After ten minutes of pretending to flip through magazines, she told me the class was full, as expected.  She gave me instructions on signing up for future classes online, and recommended I do so several days before my desired class.  I barely made eye contact as I left.

Days later, I told Lindsay that this class was designed to make us feel unwanted and unattractive, two qualities we both despised.  She told me it couldn’t possibly be that bad, and to meet me there the following week (provided we both signed up, of course).

By the day of the class, the bitter taste in my mouth had dissipated, and we joked about showing up in tights and legwarmers.  We were convinced this was nothing more than a vanity excercise designed to make Bellevue Moms feel like they were working out without actually doing so. 

We lined up dutifully at the barre, giggling and nonchalant about the work in front of us.  Everyone grabbed half-pound weights, but we chose three-pound weights because seriously, half a pound? Why grab a weight at all? 

The class started innocently enough with a standard warm-up, and then the instructor told us how to move our arms with those measly weights.

Recorded information:

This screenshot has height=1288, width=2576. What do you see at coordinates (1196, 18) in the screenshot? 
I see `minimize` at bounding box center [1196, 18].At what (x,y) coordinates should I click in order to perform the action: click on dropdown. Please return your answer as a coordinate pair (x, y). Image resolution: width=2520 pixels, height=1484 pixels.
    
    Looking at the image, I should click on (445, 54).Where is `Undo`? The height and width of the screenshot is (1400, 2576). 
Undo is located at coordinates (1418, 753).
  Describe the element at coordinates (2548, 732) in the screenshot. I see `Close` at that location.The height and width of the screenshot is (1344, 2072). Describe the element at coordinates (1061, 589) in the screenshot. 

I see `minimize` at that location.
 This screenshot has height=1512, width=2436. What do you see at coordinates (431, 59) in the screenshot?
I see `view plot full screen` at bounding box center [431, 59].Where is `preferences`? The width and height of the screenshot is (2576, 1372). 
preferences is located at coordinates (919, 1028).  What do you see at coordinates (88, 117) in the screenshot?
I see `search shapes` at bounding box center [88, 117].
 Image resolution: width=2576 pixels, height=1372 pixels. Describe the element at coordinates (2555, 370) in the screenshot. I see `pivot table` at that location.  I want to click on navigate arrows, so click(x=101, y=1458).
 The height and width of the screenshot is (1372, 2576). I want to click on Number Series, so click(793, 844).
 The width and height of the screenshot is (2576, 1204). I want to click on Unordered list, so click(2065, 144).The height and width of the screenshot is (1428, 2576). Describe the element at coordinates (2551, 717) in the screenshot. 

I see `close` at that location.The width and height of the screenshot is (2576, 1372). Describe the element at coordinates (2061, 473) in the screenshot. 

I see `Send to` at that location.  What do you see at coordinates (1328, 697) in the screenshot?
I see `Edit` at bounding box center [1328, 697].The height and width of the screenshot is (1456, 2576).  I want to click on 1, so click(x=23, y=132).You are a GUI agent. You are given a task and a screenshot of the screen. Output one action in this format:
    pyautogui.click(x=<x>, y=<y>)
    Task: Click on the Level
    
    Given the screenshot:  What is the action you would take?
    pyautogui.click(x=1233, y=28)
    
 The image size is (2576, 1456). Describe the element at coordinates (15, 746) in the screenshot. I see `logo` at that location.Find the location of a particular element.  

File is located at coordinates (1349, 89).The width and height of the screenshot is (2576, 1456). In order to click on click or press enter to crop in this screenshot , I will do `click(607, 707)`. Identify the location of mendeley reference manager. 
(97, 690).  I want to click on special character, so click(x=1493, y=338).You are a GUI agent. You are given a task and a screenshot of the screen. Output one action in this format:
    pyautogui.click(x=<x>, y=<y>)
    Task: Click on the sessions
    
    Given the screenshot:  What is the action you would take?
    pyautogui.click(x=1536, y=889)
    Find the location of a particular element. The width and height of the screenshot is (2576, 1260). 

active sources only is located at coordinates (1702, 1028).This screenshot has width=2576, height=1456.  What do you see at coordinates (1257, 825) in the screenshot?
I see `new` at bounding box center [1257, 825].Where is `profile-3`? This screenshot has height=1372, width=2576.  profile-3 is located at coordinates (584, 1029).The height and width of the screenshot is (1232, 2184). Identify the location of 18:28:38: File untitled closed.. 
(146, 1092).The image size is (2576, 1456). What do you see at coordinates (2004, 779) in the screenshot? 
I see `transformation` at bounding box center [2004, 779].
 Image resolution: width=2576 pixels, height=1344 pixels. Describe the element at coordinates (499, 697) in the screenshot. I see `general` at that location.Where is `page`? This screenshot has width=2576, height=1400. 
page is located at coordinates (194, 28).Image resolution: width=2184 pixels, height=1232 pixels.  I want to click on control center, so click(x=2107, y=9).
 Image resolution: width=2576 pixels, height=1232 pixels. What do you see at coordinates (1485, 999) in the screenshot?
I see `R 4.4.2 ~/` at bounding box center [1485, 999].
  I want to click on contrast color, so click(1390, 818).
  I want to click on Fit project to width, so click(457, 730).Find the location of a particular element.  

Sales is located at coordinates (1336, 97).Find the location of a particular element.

Activities:
a. In the account of the barre class, what weights did the narrator and Lindsay pick up when everyone else grabbed half-pound weights?
b. Continue the account of the barre class from its last sentence.

Per-task answers:
a. They chose three-pound weights.

b.
Within a minute and a half Linds and I were looking at each other with the slightest hint of panic.  Our arms were trembling and every time we thought the instructor would relent, she’d just make us hold it longer.  Each move was harder than the last and we started to grimace to get through it. 

Without a pause she lead us right into leg work and thirty seconds hardly passed before we looked at each other doubled over in laughter.  We couldn’t function because it was so, so hard and the pain wasn’t nearly as horrifying as the embarrassment of our underestimation. 

“Drop an inch lower, and HOLD.  You can do this, ladies, your legs should be shaking right now,” she yelled cheerfully. 

There was no time to account for time at all, because our minds were lost in the pain.  We were thrown face-first into submission and found ourselves loving every humiliating second. 

Lindsay turned toward me from a deep plie, “We’re doing this twice a week,” she gasped between gritted teeth.

“Forget yoga,” I grunted back.  “I need this woman’s legs.”

So we did.  Every week we showed up and sweated and giggled until extended travel took my partner away from me.  Refusing to quit, I called Kelly, who I knew could take the pain.

“You’re making me nervous,” she confessed over email.  “What if I can’t do it???”

Realizing I might lose her before class had even started, I lied, “You’ll be fine!”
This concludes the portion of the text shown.